Gerbils love to chew paper, cardboard, boxes, paper tubes, etc. They are agile climbers, great jumpers, and entertaining burrowers. They are hardy, disease-resistant animals but can develop tumors as they age. The incisors (front teeth) of all rodents grow continuously throughout their lives. The upper incisors are shorter than the lower incisors (about a 1:3 ratio). The molars do not grow continuously. Both males and females have a short-haired, oval scent gland near the belly button.

"Gerbils are prone to obesity when fed a seed-based diet."

In the wild, gerbils live in the arid regions of Africa, Asia, and India. Because they are desert animals, they do not drink or urinate a great deal, so they tend to produce less odor in their cages than many other rodents. They fulfill most of their water requirements by eating fruits and vegetables, but they should always have access to fresh, clean water. Gerbils should never be fed a strict seed diet, as seed is high in fat and poor in nutrition. Gerbils are prone to obesity when fed a seed-based diet.

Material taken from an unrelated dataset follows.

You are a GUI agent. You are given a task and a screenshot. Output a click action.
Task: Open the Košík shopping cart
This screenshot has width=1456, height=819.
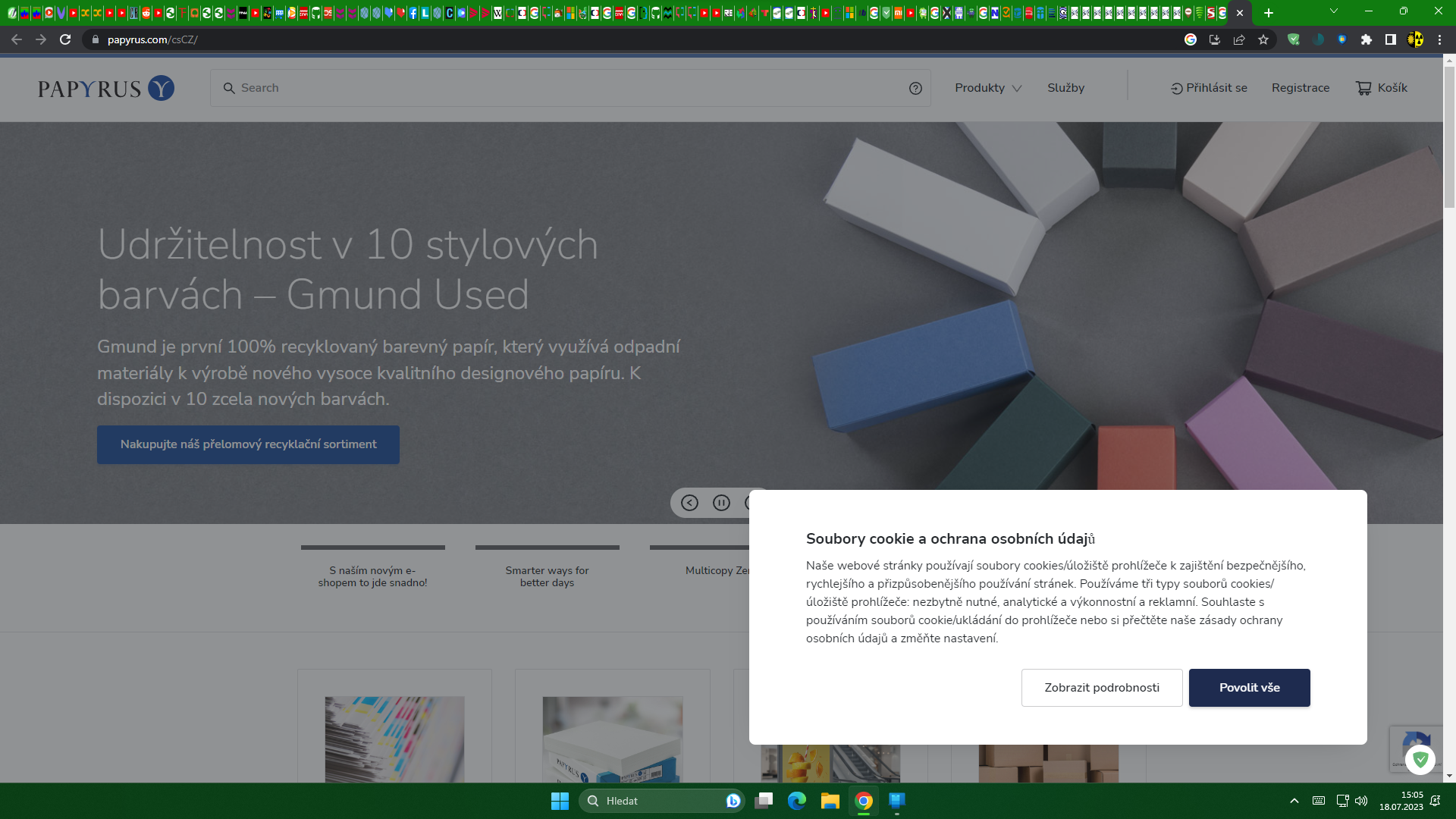click(x=1381, y=87)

Instead, they should be offered a pelleted diet made for gerbils, supplemented with small amounts of freshly washed or frozen vegetables and limited amounts of fruit.

When they are excited or frightened, gerbils will thump their back feet – a behavior called foot-drumming. They also foot-drum as a form of communication. While gerbils are social in the wild and live in family groups, pet gerbils can be territorial and often do not like the introduction of new gerbils to their territory. In fact, male gerbils housed together will often fight and may cannibalize each other. It is generally recommended that gerbils, especially males, be housed singly.

Selecting Your Pet

Gerbils can often be adopted from shelters, purchased at pet stores, or bought from a breeder. Their eyes and nose should be clear and free of any discharge that might indicate a respiratory infection. A gerbil that is sneezing may have a respiratory infection. In stressful situations or overcrowding, gerbils may emit an excess of porphyrin (a chemical produced by the Harderian glands around the face). This chemical may cause skin irritation and hair loss, called nasal dermatitis.

The gerbil should be active, curious, and inquisitive. An animal sitting quietly in the corner may be sick. Gerbils also should not be thin. Moisture around the anus might indicate diarrhea. If possible, examine the gerbil's mouth for broken or overgrown incisors (front teeth), discolored gums (they should be light pink), and any obvious sores. Finally, ask the shelter or seller about any guarantee of health.

Veterinary Care

Your pet gerbil should be examined within 48–72 hours of purchase by a veterinarian familiar with gerbils. Often, this examination is required by the seller or shelter, otherwise any health guarantee is voided. Make sure your veterinarian has experience in treating gerbils. Your veterinarian will examine your gerbil, record its weight, and discuss housing, proper diet, and appropriate toys. A fecal sample should also be examined for parasites. Gerbils require at least annual physical examinations and fecal tests to check for parasites. Neutering also can be discussed with the veterinarian. Gerbils do not require vaccines, but they should have annual examinations. Older gerbils should be checked by a veterinarian twice a year.